Boosting investment in clean technologies and natural resources is the best way to spur real global economic growth, the United Nations Environment Programme (UNEP) and the world’s leading economists said today in London at the launch of the new Green Economic Initiative.
The $4 million scheme seeks to seize the historic opportunity to shift the focus of the global economy towards environmentally-friendly investments to simultaneously tackle climate change and trigger employment expansion.
UNEP Executive Director Achim Steiner said that 2008’s triple financial, fuel and food crises are partly due to speculation and governments’ failure to “intelligently manage” markets, as well as leading to losses of nature-based assets and an over-reliance on finite fossil fuels.

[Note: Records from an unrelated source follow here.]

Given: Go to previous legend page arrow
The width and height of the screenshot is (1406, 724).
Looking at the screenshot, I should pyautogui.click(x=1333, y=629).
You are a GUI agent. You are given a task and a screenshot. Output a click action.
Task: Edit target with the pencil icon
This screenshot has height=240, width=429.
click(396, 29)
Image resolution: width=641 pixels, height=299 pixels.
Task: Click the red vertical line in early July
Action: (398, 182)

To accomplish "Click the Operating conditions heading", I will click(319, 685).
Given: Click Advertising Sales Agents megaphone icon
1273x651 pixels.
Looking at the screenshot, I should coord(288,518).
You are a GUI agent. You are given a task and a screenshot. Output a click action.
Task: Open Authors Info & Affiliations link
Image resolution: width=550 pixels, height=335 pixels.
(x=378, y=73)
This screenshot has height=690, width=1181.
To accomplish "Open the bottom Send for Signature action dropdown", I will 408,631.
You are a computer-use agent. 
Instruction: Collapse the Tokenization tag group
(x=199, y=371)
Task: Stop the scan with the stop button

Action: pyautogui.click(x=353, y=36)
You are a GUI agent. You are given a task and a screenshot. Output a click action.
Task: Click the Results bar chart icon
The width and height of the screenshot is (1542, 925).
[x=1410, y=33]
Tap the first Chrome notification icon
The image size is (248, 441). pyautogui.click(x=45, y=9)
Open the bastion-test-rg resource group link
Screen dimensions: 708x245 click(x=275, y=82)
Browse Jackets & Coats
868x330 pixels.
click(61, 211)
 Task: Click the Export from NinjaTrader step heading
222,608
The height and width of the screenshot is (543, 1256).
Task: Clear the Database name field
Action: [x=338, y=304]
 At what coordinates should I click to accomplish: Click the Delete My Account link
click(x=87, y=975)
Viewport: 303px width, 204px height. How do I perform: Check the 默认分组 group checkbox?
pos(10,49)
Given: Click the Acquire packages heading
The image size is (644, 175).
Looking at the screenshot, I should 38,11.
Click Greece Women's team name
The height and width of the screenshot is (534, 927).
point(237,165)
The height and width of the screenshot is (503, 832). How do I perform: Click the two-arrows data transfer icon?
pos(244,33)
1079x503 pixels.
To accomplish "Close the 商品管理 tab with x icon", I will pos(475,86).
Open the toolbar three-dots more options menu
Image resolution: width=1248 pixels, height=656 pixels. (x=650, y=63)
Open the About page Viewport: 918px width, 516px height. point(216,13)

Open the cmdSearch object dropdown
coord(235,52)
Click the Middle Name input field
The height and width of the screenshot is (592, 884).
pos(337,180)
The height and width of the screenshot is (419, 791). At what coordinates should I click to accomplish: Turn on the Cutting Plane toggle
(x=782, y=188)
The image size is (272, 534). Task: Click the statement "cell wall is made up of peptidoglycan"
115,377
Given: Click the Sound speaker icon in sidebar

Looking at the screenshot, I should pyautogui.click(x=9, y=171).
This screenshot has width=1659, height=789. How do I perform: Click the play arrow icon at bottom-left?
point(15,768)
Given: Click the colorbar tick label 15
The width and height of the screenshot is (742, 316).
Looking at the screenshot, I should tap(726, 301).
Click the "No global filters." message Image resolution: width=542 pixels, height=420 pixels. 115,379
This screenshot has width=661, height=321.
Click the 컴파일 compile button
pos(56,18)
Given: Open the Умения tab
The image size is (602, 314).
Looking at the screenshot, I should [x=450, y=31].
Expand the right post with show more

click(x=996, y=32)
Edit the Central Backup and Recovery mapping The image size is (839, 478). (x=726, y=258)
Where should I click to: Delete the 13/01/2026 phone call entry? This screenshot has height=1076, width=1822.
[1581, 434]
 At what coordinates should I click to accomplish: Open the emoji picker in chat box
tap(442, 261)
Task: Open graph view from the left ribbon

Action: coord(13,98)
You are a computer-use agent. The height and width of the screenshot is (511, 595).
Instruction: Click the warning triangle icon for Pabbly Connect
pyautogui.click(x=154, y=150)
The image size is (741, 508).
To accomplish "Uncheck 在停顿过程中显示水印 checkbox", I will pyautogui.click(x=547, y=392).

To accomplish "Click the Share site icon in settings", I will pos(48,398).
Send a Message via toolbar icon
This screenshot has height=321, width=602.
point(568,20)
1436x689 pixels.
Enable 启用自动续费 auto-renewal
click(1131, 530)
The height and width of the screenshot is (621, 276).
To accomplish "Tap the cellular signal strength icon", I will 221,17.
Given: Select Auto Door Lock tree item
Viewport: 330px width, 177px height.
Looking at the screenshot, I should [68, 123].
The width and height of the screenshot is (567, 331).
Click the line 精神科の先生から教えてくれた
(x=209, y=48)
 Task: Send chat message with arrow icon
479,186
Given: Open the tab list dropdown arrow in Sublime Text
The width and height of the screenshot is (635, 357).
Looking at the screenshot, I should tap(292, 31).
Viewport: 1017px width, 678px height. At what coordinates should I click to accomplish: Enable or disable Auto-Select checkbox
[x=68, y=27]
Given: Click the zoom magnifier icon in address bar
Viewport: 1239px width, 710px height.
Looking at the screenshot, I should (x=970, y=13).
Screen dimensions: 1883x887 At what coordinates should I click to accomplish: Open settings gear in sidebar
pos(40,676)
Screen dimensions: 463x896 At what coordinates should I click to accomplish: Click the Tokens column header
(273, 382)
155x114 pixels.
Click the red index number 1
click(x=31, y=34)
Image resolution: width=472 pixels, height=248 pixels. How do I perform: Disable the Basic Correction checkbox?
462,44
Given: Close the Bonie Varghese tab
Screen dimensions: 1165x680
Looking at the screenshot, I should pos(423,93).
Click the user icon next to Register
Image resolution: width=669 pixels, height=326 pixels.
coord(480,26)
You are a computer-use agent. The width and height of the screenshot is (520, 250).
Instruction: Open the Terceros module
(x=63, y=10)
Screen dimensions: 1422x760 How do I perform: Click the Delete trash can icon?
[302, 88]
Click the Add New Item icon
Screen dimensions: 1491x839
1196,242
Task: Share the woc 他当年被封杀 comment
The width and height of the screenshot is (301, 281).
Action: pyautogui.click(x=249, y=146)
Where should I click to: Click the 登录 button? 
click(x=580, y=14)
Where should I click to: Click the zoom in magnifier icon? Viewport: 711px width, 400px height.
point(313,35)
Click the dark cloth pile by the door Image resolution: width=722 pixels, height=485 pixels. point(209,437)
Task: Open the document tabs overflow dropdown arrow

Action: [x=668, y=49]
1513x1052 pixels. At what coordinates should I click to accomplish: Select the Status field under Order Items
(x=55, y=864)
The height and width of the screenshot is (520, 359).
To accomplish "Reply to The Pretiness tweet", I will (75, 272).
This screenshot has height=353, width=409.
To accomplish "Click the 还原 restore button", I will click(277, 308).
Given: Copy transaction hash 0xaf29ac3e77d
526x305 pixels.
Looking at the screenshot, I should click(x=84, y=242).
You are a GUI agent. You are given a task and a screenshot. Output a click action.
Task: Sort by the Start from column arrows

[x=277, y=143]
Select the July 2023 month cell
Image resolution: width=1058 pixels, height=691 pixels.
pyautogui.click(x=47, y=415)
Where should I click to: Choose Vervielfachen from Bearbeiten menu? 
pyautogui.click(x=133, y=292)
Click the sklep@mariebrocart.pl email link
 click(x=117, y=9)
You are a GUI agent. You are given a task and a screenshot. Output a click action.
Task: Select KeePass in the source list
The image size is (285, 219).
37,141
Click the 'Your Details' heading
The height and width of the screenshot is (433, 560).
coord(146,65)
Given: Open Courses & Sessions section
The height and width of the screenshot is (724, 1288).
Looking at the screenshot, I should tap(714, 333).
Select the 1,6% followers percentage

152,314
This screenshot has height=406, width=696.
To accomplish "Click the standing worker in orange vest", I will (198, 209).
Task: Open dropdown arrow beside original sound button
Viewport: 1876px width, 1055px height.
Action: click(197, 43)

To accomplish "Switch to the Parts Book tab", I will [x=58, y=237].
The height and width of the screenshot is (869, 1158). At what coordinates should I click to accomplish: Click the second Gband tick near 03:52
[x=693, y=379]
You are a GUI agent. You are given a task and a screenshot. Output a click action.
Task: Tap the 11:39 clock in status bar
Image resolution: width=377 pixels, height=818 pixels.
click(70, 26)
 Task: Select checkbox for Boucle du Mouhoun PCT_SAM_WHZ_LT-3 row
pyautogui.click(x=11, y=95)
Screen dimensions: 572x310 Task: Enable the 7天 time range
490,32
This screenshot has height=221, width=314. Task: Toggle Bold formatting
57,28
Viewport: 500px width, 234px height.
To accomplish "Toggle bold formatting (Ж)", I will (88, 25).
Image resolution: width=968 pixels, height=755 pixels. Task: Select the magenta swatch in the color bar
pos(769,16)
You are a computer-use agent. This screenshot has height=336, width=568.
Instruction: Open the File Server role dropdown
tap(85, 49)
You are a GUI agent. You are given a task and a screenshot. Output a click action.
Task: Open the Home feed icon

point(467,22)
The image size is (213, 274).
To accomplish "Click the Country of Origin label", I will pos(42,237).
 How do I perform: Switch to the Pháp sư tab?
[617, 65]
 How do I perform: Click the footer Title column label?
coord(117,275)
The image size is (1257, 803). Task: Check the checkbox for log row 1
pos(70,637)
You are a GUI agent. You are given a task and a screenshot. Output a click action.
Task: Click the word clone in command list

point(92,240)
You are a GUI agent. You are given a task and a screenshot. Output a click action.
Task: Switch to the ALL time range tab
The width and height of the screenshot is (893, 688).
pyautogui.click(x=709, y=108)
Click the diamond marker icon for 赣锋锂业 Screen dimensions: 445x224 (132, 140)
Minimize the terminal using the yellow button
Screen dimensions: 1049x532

“The flip side of the coin is the enormous economic, social and environmental benefits likely to arise from combating climate change and re-investing in natural infrastructure – benefits ranging from new green jobs in clean tech and clean energy businesses up to ones in sustainable agriculture and conservation-based enterprises.”
Mr. Steiner appealed for “transformational thinking” ahead of the November follow-up International Conference on Financing for Development in Doha, Qatar, along with the proposed summit called for by French President Nicolas Sarkozy and the next round of UN climate change talks in Poznan, Poland, in December.
Unless “transformative decisions” are taken, “the alternative is more boom and bust cycles: a climate-stressed world and a collapse of fish stocks and fertile soils up to forest ecosystems – vast, natural ‘utilities’ that for a fraction of the cost of machines store water and carbon, stabilize soils,” and sustain indigenous and rural livelihoods.
The Green Economy Initiative has three main pillars: boosting the potential of nature worldwide, stimulating job growth, and clarifying the actions that can be taken to speed up the shift to a more environmentally-friendly economy.
Within the next two years, it expects to deliver to all governments – of both developed and developing countries – a comprehensive guide on how to make the transition.
The scheme has identified clean energy and technologies; sustainable agriculture; ecosystem infrastructure; reduced emissions; and sustainable urban planning as the five sectors most likely to generate the greatest returns.